Task prompt> Among the lines below, some may hold the word "Prosperity"; state how many do, giving only the number.

○ ○ ○ ○ ○ ○ ○

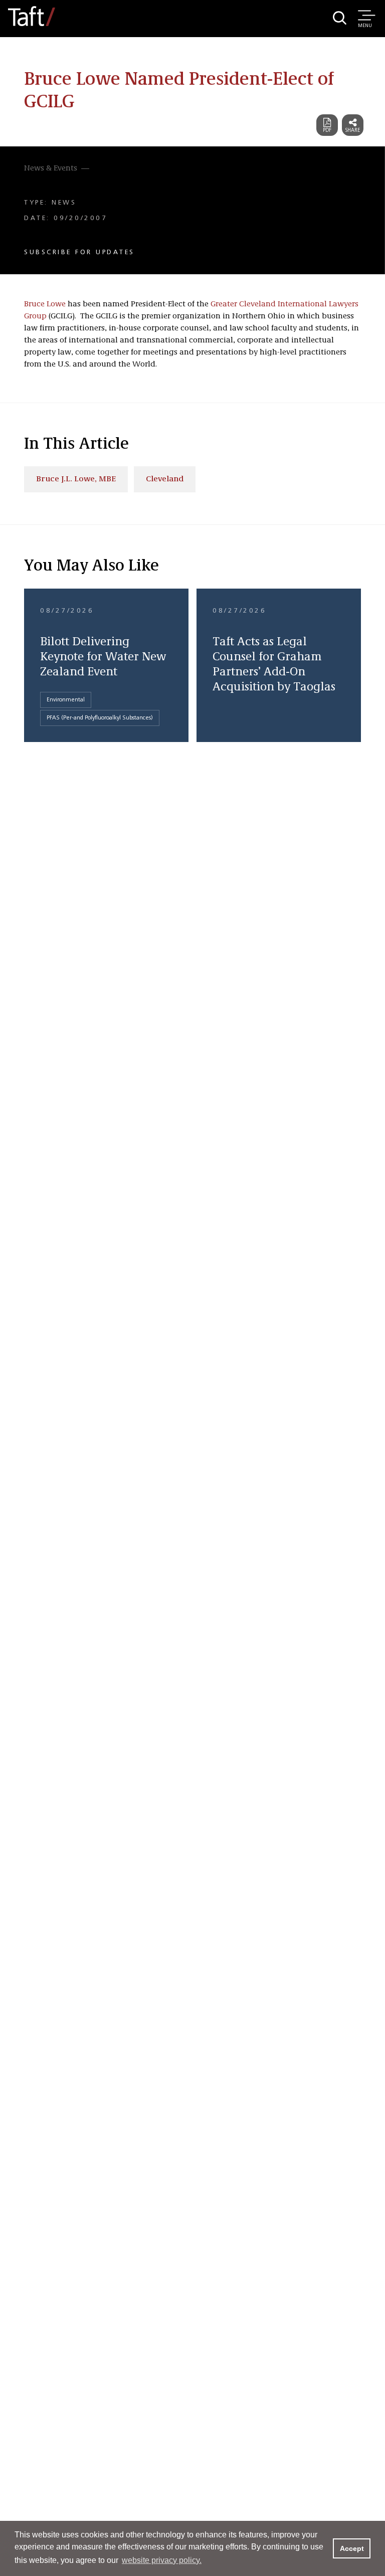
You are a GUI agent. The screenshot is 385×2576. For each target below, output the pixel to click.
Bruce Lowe (45, 304)
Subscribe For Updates (79, 252)
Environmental (66, 700)
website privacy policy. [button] (162, 2560)
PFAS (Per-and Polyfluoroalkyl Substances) (100, 718)
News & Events (50, 168)
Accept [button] (352, 2548)
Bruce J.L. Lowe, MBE (76, 479)
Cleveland (164, 479)
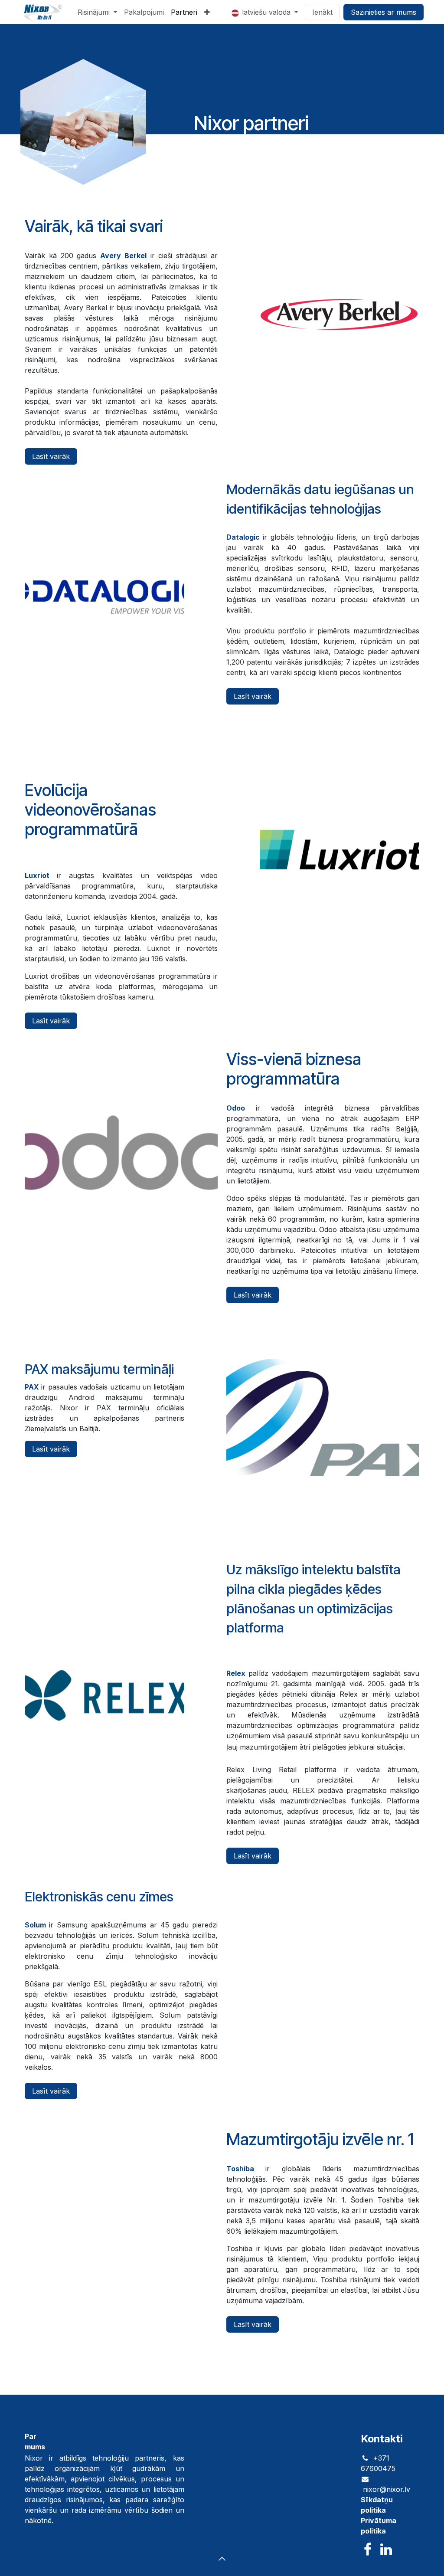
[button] (222, 2558)
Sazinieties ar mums (383, 12)
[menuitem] (97, 12)
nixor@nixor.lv (386, 2489)
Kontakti (382, 2438)
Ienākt (322, 12)
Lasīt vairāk (51, 456)
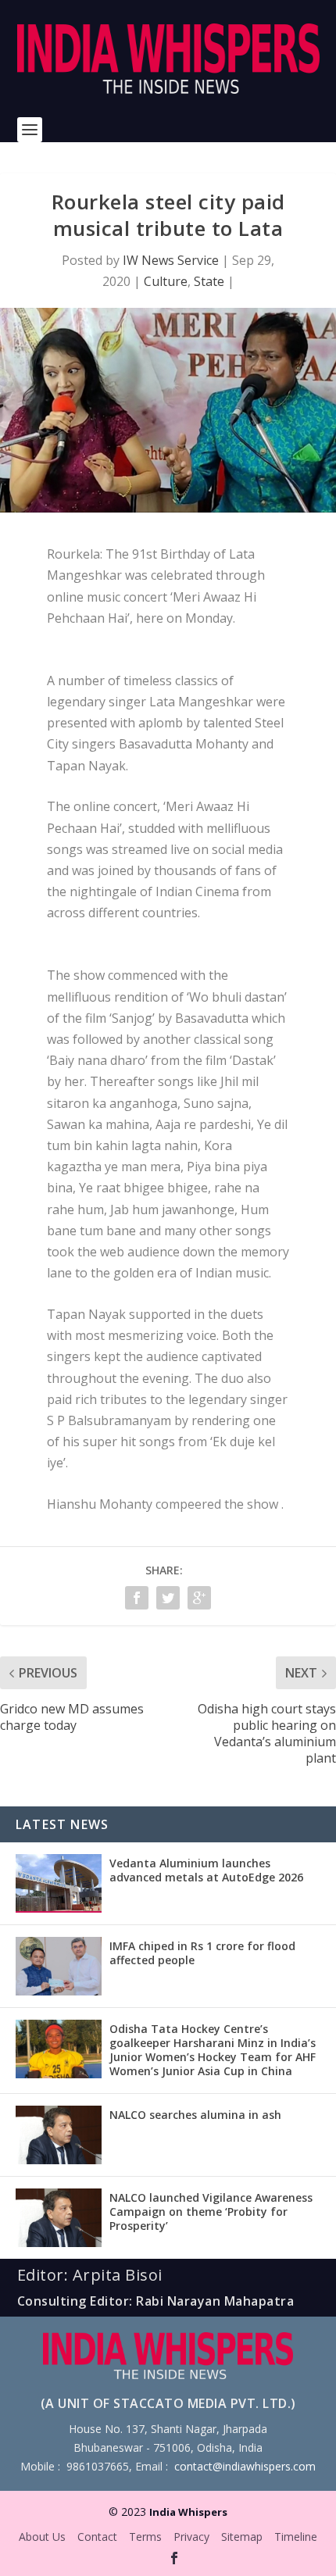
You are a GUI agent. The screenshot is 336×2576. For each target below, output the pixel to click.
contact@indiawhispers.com (245, 2466)
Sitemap (242, 2536)
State (209, 281)
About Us (42, 2536)
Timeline (295, 2536)
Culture (166, 281)
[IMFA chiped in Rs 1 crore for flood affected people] (59, 1966)
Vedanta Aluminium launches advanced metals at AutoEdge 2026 (206, 1870)
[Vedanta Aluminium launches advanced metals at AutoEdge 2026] (59, 1883)
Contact (97, 2536)
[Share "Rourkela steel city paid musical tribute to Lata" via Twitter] (168, 1597)
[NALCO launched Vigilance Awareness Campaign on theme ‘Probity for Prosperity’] (59, 2217)
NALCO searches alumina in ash (195, 2114)
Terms (145, 2536)
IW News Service (171, 260)
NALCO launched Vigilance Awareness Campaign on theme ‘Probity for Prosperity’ (211, 2211)
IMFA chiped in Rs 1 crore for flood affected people (202, 1952)
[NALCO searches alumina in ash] (59, 2135)
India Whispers (188, 2512)
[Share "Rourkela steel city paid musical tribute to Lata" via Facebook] (136, 1597)
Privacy (191, 2536)
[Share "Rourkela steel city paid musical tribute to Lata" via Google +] (199, 1597)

○ ○ ○ ○ ○ ○ ○

Answer to this task> 2